But even Sport doesn’t completely dial out the unexpected. There is turbo lag, that gap between hitting the pedal and the engine lighting the candle. Once fired up via the push Start/Drop button, the motor settles into a ready for action mode. It’s sometimes too eager, like an energetic puppy, pulling at the transmission in its willingness to move. Get to a stop sign, the engine spins down. Go pedal pressed and there’s a hesitation as the electronics engage and the turbo finds boost once 2000rpm is seen on the tacho as the G70 gets underway.

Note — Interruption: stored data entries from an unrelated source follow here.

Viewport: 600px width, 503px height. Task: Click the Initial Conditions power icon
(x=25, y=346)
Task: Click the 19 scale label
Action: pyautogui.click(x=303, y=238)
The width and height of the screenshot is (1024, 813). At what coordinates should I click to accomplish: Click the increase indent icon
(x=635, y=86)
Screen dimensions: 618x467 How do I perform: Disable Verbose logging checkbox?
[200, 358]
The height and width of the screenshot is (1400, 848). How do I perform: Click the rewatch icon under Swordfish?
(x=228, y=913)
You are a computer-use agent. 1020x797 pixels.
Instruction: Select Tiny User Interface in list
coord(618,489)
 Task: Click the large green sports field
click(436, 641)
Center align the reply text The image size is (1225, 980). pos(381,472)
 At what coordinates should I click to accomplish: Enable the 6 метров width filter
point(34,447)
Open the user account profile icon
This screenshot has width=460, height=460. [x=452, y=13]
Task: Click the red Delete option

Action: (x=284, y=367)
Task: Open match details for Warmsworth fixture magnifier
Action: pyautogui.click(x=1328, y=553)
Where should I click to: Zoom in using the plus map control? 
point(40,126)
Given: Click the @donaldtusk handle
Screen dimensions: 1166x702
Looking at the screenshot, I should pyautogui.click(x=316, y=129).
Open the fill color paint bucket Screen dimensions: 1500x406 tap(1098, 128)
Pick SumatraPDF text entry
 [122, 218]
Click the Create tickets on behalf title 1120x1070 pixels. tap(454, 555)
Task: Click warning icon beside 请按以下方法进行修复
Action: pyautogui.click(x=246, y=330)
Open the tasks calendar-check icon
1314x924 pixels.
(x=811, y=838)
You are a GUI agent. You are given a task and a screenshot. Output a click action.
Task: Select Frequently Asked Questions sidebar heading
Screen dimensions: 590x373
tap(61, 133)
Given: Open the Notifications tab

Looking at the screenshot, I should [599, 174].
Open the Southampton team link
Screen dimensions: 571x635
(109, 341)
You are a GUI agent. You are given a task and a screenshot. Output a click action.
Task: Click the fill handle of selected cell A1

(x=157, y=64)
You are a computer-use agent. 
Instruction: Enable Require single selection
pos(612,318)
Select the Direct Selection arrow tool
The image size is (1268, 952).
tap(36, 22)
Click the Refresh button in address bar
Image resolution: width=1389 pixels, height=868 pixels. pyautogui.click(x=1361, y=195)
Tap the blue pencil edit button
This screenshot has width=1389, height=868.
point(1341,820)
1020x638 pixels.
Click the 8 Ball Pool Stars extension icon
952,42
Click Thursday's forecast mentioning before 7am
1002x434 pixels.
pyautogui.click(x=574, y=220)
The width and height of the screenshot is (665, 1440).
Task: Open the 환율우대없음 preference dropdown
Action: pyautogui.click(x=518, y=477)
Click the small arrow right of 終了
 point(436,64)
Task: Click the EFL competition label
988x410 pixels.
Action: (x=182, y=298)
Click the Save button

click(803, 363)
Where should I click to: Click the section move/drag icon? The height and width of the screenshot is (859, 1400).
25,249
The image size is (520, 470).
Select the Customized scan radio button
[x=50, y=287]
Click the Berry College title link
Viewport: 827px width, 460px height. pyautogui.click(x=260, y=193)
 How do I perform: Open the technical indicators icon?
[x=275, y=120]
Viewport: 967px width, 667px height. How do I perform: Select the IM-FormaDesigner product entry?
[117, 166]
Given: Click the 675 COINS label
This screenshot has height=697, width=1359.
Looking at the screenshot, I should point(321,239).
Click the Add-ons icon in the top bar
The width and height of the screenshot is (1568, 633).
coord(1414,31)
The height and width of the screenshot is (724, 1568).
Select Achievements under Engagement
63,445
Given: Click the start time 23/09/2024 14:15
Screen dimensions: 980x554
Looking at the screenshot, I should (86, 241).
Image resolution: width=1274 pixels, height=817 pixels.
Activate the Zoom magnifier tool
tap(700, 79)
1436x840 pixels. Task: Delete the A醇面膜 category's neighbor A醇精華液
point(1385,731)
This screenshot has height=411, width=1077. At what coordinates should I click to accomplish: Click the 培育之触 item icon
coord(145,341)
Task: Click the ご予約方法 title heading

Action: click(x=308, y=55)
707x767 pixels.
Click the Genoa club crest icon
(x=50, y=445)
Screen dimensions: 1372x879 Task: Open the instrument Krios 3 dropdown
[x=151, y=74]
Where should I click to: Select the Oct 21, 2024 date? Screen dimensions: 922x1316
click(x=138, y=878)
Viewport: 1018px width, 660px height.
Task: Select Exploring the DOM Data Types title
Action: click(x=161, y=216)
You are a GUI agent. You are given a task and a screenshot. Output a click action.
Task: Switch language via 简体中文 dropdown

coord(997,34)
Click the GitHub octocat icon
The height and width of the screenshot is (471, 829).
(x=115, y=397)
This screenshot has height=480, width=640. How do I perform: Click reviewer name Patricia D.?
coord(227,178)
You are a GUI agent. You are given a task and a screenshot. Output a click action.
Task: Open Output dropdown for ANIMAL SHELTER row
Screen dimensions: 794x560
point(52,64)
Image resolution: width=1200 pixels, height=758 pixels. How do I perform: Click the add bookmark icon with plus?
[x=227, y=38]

On song, the 2.0L turbo pulls nicely in all driving areas. Having the eight speeds to choose from, along with the rev matching tech, means it’s hardly ever found wanting for response in throttle applications. Feather it into a twisting mountain road and the tacho blips and flickers as the engine and gearbox work side by side in keeping the revs where they need to be. Cruise on the highway and it’s inaudible. Plant the hoof and there’s a sharp intake of breath before a cog or two is swapped and it launches forward. In Sports mode there is a rumble fed through the audio system to add to the experience.Ride quality is never anything less than very good. The taut rear end will skip around, the steering in Sports mode is razor sharp in its response time. The suspension is a delight. Its compliant to a fault, dealing with the usual lumps and bumps without issue, even dialling out the dreaded shopping centre speed reducers without qualm. Road noise on harsher tarmac from the 265/45/18 tyres was surprisingly intrusive. Smoother roads were much quieter. There are 18s on the entry level, black painted alloys on the Sports, and bespoke Ultimates in 19 inch diameters for the top level. the Sport has Michelin Pilot Sport 225/40/19s and stopping power comes from renowned brake company, Brembo. These are super effective, hauling up the G70 time after time with pin point precision thanks to one of the best calibrated brake pedals going.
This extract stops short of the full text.